Shabbos Parashas Bo

In this week’s parashah, Hashem tells us to designate the month of Nisan, the month in which the redemption from Egypt took place, as the first month of the year (Shemos 12:2): “This month shall be unto you the chief of the months; it shall be the first unto you of the months of the year.” The Midrash expounds (Shemos Rabbah 15:11):
Thus it is written (Tehillim 33:12): “Well established is the nation that Hashem is their God.” When the Holy One Blessed Be He chose His world, He established within it firsts of the months and the years, and when He chose Yaakov and his sons, He established [the month of Nisan] as the first of months in regard to redemption. In this month, the Jewish People were redeemed from Egypt and in this month they will experience the final redemption, as it is written (Micah 7:15): “As in the days of your going out from Egypt I will show you wonders.” In this month Yitzchak was born and in this month he was bound [upon the altar]. In this month Yaakov received the blessings [from Yitzchak], and Hashem indicated to the Jewish People that this month is first unto them for salvation, as it is written: “It shall be first unto you of the months of the year.”
The Maggid offers two interpretations of this Midrash, which we present below.
1. The Torah’s declaration that “this month shall be unto you the chief of the months” indicates a new development was taking place. The added phrase “unto you” is meant to stress that it was a new development specifically for the Jewish People, but not for Hashem.
To understand the import of this, consider a nation that is accepting a king to rule it. The new king is entering a new role as king, and the nation is entering a new role as the king’s subjects. Now, in the Nisan of the exodus, the Jewish People entered a new role as a nation under Hashem’s rule. But for Hashem the role of king was not new, for He already held this role. Hashem was King of the Universe from its very beginning – indeed, in the Adon Olam prayer we describe Hashem as the “Eternal Lord, who reigned before any being was created.” And Hashem was king over our forefathers, and He brought about many wonders for them, especially in the month of Nisan. The new development was that the Jewish People was entering the role of being Hashem’s nation, for whom He would also bring out wonders. When the Midrash quotes the verse in Tehillim stating that “well established is the nation that Hashem is their God,” the Midrash is highlighting the fact that our God is Hashem, the Eternal One, who was, is, and always will be, and that the exodus marks a new beginning for us but not for Him.

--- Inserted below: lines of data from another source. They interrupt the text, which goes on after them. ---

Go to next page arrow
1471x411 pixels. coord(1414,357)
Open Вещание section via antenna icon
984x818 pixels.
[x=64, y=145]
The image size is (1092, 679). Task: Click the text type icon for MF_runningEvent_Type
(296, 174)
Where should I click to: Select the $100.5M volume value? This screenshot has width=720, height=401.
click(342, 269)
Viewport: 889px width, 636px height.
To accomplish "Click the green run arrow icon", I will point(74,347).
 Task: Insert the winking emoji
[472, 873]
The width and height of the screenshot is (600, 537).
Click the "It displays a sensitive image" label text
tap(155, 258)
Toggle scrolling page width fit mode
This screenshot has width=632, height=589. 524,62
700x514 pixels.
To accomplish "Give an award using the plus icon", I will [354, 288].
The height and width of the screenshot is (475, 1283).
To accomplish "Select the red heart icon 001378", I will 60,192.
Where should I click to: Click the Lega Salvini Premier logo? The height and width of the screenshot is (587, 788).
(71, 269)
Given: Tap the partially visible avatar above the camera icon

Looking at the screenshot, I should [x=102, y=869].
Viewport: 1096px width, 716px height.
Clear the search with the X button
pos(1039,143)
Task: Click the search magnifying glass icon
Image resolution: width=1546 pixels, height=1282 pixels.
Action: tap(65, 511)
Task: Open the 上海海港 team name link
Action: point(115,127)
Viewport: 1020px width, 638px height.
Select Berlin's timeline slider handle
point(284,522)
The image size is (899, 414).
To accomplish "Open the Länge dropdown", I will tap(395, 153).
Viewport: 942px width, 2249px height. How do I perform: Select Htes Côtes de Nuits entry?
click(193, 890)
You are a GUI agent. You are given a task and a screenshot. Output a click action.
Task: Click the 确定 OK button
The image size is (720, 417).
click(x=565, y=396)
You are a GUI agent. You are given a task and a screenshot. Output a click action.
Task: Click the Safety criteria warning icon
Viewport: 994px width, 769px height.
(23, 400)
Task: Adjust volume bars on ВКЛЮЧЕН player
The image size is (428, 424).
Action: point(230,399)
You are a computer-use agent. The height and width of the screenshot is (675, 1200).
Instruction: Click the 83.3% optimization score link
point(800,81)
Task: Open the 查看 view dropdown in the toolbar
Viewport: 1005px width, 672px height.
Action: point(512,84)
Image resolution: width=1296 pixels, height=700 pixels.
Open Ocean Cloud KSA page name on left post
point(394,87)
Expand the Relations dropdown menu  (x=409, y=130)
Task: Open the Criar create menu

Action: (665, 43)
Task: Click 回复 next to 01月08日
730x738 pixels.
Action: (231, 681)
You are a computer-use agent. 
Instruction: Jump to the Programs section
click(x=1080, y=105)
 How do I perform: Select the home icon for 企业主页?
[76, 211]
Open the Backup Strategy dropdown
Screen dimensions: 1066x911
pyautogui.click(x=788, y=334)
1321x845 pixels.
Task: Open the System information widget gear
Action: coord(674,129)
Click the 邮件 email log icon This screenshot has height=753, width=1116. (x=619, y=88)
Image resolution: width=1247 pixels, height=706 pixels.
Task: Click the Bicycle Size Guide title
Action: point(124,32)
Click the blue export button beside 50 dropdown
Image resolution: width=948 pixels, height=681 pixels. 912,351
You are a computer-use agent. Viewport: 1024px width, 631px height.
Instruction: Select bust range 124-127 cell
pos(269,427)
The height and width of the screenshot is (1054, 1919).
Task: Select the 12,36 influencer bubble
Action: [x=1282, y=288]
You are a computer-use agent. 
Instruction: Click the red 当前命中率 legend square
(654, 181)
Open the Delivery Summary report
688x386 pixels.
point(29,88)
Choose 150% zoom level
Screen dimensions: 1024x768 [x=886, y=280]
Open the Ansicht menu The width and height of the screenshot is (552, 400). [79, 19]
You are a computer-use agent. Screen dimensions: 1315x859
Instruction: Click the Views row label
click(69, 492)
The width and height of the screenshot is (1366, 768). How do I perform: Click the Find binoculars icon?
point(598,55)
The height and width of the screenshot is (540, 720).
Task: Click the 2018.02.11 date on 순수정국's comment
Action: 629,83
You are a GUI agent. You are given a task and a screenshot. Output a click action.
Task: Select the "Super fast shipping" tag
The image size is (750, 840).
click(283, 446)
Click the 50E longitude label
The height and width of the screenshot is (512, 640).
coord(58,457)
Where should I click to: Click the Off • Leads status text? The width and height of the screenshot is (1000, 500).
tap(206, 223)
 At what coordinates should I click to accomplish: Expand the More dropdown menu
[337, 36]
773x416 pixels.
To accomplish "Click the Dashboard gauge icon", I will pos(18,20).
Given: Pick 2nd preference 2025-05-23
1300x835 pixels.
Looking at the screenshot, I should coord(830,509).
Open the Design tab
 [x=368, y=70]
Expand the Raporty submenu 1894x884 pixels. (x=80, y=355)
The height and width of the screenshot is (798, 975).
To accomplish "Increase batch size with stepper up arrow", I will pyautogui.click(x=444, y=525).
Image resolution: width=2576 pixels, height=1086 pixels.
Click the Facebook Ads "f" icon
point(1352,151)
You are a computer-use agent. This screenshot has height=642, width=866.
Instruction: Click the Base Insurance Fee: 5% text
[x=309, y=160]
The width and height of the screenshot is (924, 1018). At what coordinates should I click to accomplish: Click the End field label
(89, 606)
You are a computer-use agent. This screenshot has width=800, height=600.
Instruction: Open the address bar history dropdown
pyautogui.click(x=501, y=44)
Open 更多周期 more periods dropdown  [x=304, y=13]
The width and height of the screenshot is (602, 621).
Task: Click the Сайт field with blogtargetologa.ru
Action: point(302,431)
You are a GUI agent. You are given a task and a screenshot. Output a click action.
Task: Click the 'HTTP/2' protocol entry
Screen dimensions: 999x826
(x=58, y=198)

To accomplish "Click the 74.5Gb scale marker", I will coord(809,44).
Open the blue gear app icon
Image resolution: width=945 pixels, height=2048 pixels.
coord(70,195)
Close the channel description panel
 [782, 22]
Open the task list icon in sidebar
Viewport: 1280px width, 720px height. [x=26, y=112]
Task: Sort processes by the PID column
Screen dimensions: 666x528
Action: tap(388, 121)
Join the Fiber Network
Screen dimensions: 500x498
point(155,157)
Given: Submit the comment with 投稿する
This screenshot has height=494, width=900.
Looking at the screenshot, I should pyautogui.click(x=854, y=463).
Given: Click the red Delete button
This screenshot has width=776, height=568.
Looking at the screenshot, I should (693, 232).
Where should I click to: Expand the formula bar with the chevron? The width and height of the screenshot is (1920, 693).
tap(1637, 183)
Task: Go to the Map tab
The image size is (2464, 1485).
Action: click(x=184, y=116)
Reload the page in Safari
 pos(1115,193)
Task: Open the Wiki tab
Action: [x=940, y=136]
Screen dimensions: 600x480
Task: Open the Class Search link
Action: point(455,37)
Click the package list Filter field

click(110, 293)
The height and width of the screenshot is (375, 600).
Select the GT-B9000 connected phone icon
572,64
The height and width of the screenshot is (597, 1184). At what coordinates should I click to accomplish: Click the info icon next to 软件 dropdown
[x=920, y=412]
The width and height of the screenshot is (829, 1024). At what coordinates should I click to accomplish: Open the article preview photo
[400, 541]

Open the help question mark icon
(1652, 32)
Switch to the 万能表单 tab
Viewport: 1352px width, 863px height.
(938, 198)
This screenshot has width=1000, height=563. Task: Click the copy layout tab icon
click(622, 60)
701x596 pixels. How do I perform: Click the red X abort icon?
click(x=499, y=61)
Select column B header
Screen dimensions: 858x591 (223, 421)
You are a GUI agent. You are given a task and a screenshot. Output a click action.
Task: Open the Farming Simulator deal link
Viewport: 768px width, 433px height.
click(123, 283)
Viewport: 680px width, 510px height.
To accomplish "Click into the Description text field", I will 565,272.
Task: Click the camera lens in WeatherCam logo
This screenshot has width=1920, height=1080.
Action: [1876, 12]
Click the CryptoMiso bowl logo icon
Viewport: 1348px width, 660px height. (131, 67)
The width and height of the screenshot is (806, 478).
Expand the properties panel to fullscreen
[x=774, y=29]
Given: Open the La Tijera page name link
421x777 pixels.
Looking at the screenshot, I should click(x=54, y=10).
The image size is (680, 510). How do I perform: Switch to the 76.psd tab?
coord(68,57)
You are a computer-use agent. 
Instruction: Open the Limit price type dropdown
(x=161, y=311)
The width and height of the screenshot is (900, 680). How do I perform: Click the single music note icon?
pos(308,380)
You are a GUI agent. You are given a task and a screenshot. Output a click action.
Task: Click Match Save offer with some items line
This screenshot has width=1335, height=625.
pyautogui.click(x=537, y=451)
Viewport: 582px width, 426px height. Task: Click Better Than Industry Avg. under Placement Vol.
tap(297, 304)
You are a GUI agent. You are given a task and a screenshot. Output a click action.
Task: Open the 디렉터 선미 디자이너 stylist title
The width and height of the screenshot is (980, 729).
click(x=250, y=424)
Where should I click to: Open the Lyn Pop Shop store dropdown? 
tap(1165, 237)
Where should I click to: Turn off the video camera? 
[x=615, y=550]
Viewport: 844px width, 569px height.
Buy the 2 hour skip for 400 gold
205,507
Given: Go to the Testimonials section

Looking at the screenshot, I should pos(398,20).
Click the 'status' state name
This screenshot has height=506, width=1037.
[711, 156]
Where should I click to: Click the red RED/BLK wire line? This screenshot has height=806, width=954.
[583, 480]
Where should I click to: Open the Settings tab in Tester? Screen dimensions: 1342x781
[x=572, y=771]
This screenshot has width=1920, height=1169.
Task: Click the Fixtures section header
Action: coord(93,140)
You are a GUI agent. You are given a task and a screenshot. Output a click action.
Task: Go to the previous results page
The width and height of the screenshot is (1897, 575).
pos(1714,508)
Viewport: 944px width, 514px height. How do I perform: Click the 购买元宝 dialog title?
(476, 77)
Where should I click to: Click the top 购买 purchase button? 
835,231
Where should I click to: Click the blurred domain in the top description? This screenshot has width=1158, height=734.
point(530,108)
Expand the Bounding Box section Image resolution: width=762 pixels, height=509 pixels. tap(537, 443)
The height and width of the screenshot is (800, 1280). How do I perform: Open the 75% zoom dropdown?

2. In Tehillim 94:14 it is written: “For Hashem shall not cast off His people, and His heritage He shall not abandon.” Similarly, in Yeshayah 54:10 it is written: “‘For the mountains may be moved and the hills may falter, but My kindness shall not be removed from you and My covenant of peace shall not falter,’ says Hashem, the One who shows you compassion.” The Midrash in Bereishis Rabbah 44:5 records the following exchange between Avraham and Hashem after Avraham’s victory against the kings:
Avraham said before the Holy One Blessed Be He, “Master of the Universe! You made a covenant with Noach that You would not wipe out his descendants. I arose and amassed more mitzvos and good deeds that he, and the covenant with me pushed aside the covenant with him. Perhaps someone else will come and amass more mitzvos and good deeds than I, and the covenant with me will be pushed aside by the covenant with him.” Replied the Holy One Blessed Be He: “From Noach’s descendants I did not bring forth righteous people as defenders, but from your descendants I will bring forth righteous people as defenders.”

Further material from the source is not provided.